- _What the exercise asks_:
All of the data below should be returned exactly.

[Extracted records]
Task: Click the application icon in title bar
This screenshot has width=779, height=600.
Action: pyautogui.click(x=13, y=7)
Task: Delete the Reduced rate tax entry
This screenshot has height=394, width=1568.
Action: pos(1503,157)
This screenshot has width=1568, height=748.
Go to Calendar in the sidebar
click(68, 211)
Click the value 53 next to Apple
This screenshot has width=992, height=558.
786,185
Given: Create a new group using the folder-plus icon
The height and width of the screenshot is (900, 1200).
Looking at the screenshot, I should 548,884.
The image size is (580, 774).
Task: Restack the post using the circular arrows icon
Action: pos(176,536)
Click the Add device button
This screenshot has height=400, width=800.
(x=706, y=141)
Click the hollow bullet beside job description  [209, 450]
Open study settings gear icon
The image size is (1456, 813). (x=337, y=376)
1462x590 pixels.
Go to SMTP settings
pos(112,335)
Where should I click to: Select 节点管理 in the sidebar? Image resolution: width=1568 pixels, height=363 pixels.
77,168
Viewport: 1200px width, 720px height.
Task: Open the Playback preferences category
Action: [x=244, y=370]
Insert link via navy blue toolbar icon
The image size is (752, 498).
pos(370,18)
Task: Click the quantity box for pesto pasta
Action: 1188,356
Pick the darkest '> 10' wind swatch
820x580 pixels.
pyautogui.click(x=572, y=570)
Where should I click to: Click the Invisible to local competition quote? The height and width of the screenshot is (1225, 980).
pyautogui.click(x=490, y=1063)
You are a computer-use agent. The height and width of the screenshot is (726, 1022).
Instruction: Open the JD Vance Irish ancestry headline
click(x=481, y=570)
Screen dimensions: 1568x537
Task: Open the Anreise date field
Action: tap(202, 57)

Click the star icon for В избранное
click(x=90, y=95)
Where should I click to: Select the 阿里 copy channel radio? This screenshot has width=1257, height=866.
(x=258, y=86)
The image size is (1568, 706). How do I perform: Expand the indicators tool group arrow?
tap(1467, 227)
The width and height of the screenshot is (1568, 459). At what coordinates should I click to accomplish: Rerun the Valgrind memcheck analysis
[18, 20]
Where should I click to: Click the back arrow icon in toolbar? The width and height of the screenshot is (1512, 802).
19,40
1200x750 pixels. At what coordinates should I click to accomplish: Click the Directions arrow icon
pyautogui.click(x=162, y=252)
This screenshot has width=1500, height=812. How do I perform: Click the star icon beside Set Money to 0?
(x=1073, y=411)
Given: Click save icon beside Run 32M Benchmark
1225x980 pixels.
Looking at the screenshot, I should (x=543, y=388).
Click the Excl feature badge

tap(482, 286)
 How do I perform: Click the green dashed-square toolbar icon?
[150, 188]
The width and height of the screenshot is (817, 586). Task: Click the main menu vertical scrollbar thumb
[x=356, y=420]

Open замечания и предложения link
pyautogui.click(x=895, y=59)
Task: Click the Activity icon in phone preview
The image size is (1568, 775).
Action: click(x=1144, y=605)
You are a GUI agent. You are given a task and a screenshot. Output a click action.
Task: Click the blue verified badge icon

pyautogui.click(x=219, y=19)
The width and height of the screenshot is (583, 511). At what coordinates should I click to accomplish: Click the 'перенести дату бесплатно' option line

- _Response to this task_:
Task: Click the application icon in title bar
This screenshot has width=779, height=600.
Action: pyautogui.click(x=13, y=7)
Task: Delete the Reduced rate tax entry
This screenshot has height=394, width=1568.
Action: pos(1503,157)
This screenshot has width=1568, height=748.
Go to Calendar in the sidebar
click(68, 211)
Click the value 53 next to Apple
This screenshot has width=992, height=558.
786,185
Given: Create a new group using the folder-plus icon
The height and width of the screenshot is (900, 1200).
Looking at the screenshot, I should 548,884.
The image size is (580, 774).
Task: Restack the post using the circular arrows icon
Action: pos(176,536)
Click the Add device button
This screenshot has height=400, width=800.
(x=706, y=141)
Click the hollow bullet beside job description  [209, 450]
Open study settings gear icon
The image size is (1456, 813). (x=337, y=376)
1462x590 pixels.
Go to SMTP settings
pos(112,335)
Where should I click to: Select 节点管理 in the sidebar? Image resolution: width=1568 pixels, height=363 pixels.
77,168
Viewport: 1200px width, 720px height.
Task: Open the Playback preferences category
Action: [x=244, y=370]
Insert link via navy blue toolbar icon
The image size is (752, 498).
pos(370,18)
Task: Click the quantity box for pesto pasta
Action: 1188,356
Pick the darkest '> 10' wind swatch
820x580 pixels.
pyautogui.click(x=572, y=570)
Where should I click to: Click the Invisible to local competition quote? The height and width of the screenshot is (1225, 980).
pyautogui.click(x=490, y=1063)
You are a computer-use agent. The height and width of the screenshot is (726, 1022).
Instruction: Open the JD Vance Irish ancestry headline
click(x=481, y=570)
Screen dimensions: 1568x537
Task: Open the Anreise date field
Action: tap(202, 57)

Click the star icon for В избранное
click(x=90, y=95)
Where should I click to: Select the 阿里 copy channel radio? This screenshot has width=1257, height=866.
(x=258, y=86)
The image size is (1568, 706). How do I perform: Expand the indicators tool group arrow?
tap(1467, 227)
The width and height of the screenshot is (1568, 459). At what coordinates should I click to accomplish: Rerun the Valgrind memcheck analysis
[18, 20]
Where should I click to: Click the back arrow icon in toolbar? The width and height of the screenshot is (1512, 802).
19,40
1200x750 pixels. At what coordinates should I click to accomplish: Click the Directions arrow icon
pyautogui.click(x=162, y=252)
This screenshot has width=1500, height=812. How do I perform: Click the star icon beside Set Money to 0?
(x=1073, y=411)
Given: Click save icon beside Run 32M Benchmark
1225x980 pixels.
Looking at the screenshot, I should (x=543, y=388).
Click the Excl feature badge

tap(482, 286)
 How do I perform: Click the green dashed-square toolbar icon?
[150, 188]
The width and height of the screenshot is (817, 586). Task: Click the main menu vertical scrollbar thumb
[x=356, y=420]

Open замечания и предложения link
pyautogui.click(x=895, y=59)
Task: Click the Activity icon in phone preview
The image size is (1568, 775).
Action: click(x=1144, y=605)
You are a GUI agent. You are given a task and a screenshot. Output a click action.
Task: Click the blue verified badge icon

pyautogui.click(x=219, y=19)
The width and height of the screenshot is (583, 511). At what coordinates should I click to accomplish: Click the 'перенести дату бесплатно' option line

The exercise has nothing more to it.